Rewrite the material between the lines holding "You are a GUI" and "click(x=175, y=294)", inclusive, swapping "submenu" for "dropdown" and leaving everything else unchanged.

EXTRACTED MATERIAL:

:::::

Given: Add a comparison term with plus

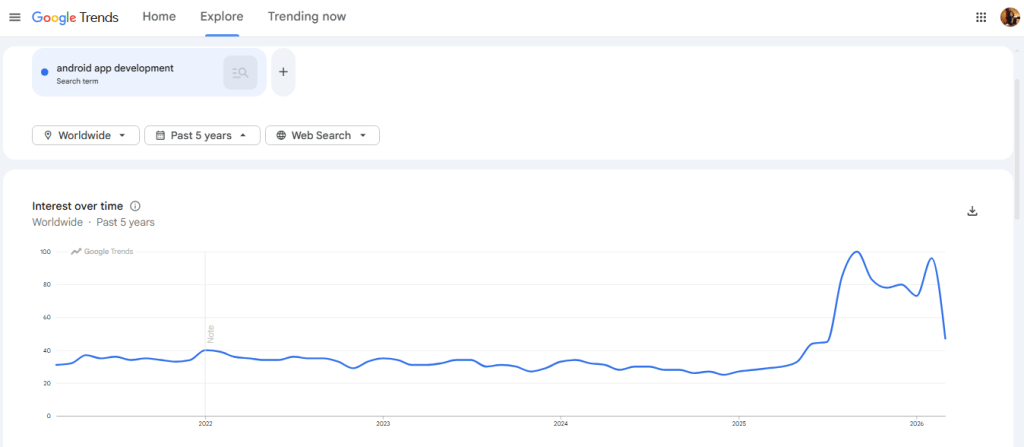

:::::

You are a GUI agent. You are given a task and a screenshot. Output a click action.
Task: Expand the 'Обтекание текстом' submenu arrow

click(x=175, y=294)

:::::

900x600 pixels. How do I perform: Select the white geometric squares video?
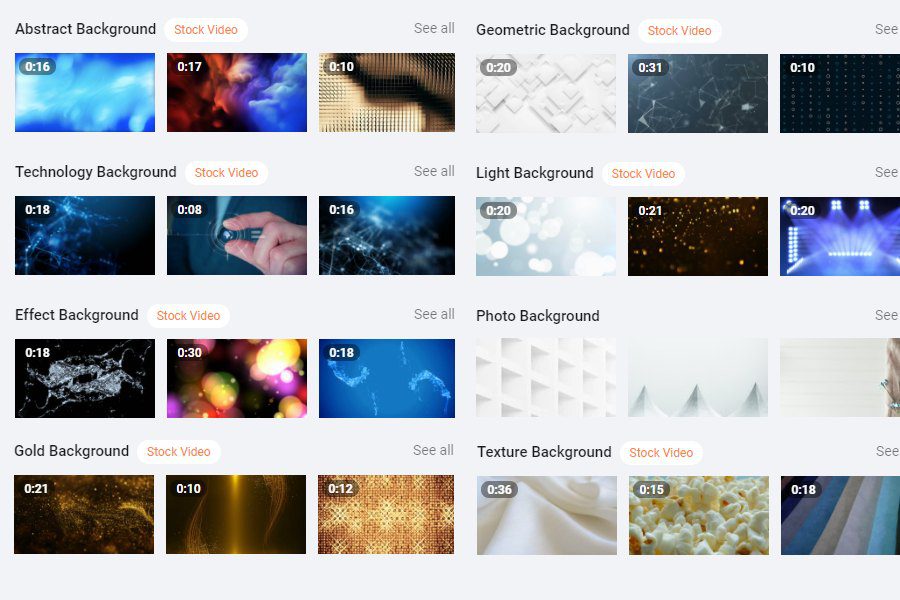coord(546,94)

:::::

COMPLETE OUTPUT:
You are a GUI agent. You are given a task and a screenshot. Output a click action.
Task: Expand the 'Обтекание текстом' dropdown arrow

click(x=175, y=294)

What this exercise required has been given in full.